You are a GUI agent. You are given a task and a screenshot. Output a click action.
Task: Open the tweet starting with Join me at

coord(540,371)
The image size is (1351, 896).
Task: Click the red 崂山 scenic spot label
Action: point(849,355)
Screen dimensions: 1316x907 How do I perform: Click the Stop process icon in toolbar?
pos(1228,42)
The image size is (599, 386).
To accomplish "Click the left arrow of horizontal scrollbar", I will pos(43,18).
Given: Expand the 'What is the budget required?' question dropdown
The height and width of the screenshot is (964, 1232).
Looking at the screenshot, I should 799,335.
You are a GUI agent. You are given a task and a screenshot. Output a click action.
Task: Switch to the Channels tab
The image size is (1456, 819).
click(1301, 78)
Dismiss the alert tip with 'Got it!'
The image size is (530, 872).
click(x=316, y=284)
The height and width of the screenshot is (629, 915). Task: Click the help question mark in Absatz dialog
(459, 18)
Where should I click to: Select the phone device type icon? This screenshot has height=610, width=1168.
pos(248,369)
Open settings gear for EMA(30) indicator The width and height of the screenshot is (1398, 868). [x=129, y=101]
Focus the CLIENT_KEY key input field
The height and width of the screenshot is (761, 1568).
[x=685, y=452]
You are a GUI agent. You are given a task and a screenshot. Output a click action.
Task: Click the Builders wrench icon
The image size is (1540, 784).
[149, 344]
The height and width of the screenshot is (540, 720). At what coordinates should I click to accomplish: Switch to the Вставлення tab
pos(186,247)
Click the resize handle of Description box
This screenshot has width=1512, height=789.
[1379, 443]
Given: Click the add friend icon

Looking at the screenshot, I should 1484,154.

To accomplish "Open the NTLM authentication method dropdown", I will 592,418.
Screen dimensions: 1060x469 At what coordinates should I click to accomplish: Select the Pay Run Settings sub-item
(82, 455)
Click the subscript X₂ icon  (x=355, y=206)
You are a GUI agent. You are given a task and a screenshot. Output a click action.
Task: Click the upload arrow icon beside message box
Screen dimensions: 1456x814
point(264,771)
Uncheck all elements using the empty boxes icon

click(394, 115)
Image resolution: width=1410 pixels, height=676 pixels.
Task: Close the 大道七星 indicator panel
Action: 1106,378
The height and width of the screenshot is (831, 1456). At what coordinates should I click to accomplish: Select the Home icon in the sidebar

◆ **WORK TO BE COMPLETED**
List every line above that contains the word "Switch", copying each one in full.

◆ **THE RESULT**
Task: Switch to the Channels tab
The height and width of the screenshot is (540, 720). At what coordinates should I click to accomplish: Switch to the Вставлення tab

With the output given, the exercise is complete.